To my mind, that particular progression in our thinking about the rings was sort of ideal. It didn't represent at all to either of us any sort of possessive thing — and, indeed, that's why those issues weren't involved in my decision about when to stop wearing it. In that sense, if I believed that point-of-view had legitimacy (which I didn't and don't), then I'd have stopped wearing it the day of our separation. But, instead, it represented to me my own psychological relationship to our marriage and to her. I needed time to decouple — while other people (including her) seem to have on/off switches, I don't. It's a progression of disengagement for me and that took some time. In actual practical terms, the disengagement was almost entirely complete from the day we separated. But I'm talking more about my mental state, my self-image, my sense of where I am and where I'm going. That took more time for me. And it happened concurrently while big practical changes were happening, including moving to a different city, far away. I was ready to remove the ring before the divorce was finalized, but certainly not on the day of the separation. I can see how others would do this — I think that my ex did this. But, for me, I needed a grieving period and an adjustment period.
posted by Ivan Fyodorovich at 5:12 PM on July 17, 2012 [1 favorite]

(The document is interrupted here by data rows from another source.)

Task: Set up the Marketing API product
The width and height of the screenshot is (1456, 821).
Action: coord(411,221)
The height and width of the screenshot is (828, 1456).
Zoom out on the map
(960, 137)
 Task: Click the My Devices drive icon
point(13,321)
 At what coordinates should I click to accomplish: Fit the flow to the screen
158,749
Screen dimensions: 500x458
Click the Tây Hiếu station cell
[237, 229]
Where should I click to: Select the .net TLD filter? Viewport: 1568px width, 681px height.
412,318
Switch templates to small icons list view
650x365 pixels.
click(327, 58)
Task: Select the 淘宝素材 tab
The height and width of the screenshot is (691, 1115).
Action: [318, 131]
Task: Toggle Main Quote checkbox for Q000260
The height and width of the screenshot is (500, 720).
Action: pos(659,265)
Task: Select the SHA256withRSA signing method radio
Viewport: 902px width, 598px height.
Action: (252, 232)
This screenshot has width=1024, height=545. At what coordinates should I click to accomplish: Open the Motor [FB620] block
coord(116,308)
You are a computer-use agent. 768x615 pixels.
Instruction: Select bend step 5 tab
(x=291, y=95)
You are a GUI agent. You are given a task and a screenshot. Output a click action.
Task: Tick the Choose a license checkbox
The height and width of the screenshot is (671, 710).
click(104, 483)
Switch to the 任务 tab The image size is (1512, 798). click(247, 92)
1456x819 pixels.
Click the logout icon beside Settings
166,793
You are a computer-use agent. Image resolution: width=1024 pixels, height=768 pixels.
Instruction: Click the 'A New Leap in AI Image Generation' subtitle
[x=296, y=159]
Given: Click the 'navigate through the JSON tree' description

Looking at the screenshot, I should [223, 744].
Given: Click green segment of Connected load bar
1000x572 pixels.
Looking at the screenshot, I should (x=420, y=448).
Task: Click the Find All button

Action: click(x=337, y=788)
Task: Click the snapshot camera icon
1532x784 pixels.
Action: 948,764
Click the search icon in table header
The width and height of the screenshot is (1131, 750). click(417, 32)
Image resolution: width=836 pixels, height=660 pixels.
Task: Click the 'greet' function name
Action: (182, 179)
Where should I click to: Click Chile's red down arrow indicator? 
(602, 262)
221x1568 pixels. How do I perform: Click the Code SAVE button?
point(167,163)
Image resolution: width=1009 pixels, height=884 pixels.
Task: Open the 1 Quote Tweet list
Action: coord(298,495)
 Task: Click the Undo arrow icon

We've all had a viola moment.
posted by GallonOfAlan at 5:41 AM on July 18, 2012


Not me, I played the cello.
posted by grouse at 6:55 AM on July 18, 2012 [2 favorites]


We've all had a viola moment.
posted by GallonOfAlan at 1:41 PM on July 18



A Viola moment.
posted by Decani at 5:51 PM on July 18, 2012


The thing that always has bugged me the most about wedding rings is that they are persistently a "wedding" ring. I'm not wearing a ring because I had a wedding. (I didn't.) I'm wearing a ring because I have a marriage.

Should I no longer have a marriage, I would probably wear this ring on my other hand or on another finger. It's my ring, it means what I want it to mean.
posted by desuetude at 11:56 PM on July 18, 2012 [1 favorite]


We've all had a viola moment.

Bunch of pansies.
posted by Catch at 3:43 AM on July 19, 2012


It's probably a sign of my recovery that I feel worse about misspelling "voila" than I do about my divorce.
posted by compartment at 7:36 AM on July 19, 2012 [7 favorites]


@compartment--so you're a reedie too? :)
posted by jennybento at 9:42 PM on August 1, 2012 [1 favorite]


Oh hey I nearly forgot to do this

My Magical Gay Marriage Cufflinks
posted by The Whelk at 9:03 AM on August 2, 2012 [2 favorites]


I went on a 120 km hike in northern Ontario, and halfway through there was a small lake which I threw my ring into.
posted by fimbulvetr at 6:37 PM on August 7, 2012


Oh yeah, nearly forgot. First I broke it by mashing it with a 1 kg meteorite Then I went for a big long solo hike in the wilderness to toss it in a lake.
posted by fimbulvetr at 6:47 PM on August 7, 2012


Mine is somewhere in my jewelry box - one of those hardware storage bins. It was custom made and blessed by a smith in our religious community, so I feel a little weird trashing it. Every once in a while, I see it and am surprised I have it. I'm pretty sure I took the ring off immediately but I don't really remember. I just remember being glad to get away.